Reading the records below, find how many lines include the word "computer" and give that number alone.

BEGIN Data for the task

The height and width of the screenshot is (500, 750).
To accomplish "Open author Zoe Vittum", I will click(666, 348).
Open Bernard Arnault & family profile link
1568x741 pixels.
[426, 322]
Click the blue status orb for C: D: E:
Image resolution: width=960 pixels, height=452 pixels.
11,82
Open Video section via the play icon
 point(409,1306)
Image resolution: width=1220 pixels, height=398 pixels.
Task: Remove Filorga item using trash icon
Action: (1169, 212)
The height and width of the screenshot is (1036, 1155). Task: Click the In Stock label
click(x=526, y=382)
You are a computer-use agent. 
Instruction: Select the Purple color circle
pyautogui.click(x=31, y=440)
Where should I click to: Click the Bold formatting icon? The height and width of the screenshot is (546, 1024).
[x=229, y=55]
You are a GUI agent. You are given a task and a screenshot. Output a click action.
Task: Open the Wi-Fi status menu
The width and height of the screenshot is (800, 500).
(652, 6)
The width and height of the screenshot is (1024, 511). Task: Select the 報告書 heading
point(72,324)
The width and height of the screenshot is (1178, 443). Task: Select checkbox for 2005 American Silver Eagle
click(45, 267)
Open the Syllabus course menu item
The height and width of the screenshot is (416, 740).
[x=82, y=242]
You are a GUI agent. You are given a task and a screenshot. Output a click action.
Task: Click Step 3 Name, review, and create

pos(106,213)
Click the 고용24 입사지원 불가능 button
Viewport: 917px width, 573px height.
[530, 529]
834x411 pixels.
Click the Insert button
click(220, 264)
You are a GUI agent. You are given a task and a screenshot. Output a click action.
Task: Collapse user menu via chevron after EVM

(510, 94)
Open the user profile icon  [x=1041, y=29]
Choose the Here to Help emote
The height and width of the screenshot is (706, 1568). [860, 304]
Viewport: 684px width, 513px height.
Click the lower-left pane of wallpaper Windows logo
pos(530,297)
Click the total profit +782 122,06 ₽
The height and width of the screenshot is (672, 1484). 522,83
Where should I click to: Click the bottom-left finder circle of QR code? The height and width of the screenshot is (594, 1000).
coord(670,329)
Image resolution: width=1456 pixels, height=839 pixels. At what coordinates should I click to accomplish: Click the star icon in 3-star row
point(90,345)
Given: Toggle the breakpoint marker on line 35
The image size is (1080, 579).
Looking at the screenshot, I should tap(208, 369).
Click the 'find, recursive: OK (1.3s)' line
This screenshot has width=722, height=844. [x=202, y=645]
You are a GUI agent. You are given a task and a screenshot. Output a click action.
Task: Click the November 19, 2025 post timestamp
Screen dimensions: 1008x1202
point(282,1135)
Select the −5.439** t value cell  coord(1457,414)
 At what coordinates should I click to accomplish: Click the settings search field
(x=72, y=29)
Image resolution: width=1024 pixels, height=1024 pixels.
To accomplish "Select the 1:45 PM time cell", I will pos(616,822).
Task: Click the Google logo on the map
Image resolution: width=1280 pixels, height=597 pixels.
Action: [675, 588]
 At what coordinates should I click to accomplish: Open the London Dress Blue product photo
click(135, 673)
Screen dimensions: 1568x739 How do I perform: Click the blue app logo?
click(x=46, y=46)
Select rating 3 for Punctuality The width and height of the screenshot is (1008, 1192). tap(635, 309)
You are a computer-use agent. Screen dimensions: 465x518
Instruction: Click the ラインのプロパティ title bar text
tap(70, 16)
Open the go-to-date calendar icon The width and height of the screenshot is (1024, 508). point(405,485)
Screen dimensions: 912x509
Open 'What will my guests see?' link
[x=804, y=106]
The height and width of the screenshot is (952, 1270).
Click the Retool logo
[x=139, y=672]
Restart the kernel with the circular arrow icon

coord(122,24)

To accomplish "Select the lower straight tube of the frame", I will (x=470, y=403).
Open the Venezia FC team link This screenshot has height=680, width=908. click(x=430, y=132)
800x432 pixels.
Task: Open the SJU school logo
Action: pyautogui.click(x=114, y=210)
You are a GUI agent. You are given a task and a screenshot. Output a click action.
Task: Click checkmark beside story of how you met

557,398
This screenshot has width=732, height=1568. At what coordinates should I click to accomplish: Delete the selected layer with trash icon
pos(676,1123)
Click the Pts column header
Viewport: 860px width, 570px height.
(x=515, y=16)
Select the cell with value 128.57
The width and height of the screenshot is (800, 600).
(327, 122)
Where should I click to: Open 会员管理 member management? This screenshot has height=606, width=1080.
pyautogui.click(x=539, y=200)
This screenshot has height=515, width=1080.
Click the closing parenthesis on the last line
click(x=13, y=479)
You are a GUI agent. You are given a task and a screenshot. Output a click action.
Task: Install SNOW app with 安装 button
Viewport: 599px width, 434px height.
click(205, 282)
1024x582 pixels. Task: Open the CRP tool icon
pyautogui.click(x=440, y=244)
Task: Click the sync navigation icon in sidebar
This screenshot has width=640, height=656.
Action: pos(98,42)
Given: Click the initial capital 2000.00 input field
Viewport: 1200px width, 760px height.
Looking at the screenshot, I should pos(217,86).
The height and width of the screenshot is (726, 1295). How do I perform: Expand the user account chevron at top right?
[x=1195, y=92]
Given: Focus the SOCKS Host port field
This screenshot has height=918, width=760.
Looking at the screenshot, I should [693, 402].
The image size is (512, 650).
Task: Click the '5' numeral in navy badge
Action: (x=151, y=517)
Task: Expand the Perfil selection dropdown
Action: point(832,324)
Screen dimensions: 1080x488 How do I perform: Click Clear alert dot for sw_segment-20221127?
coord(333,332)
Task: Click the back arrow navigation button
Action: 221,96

END Data for the task

▶ [Expected answer]:
2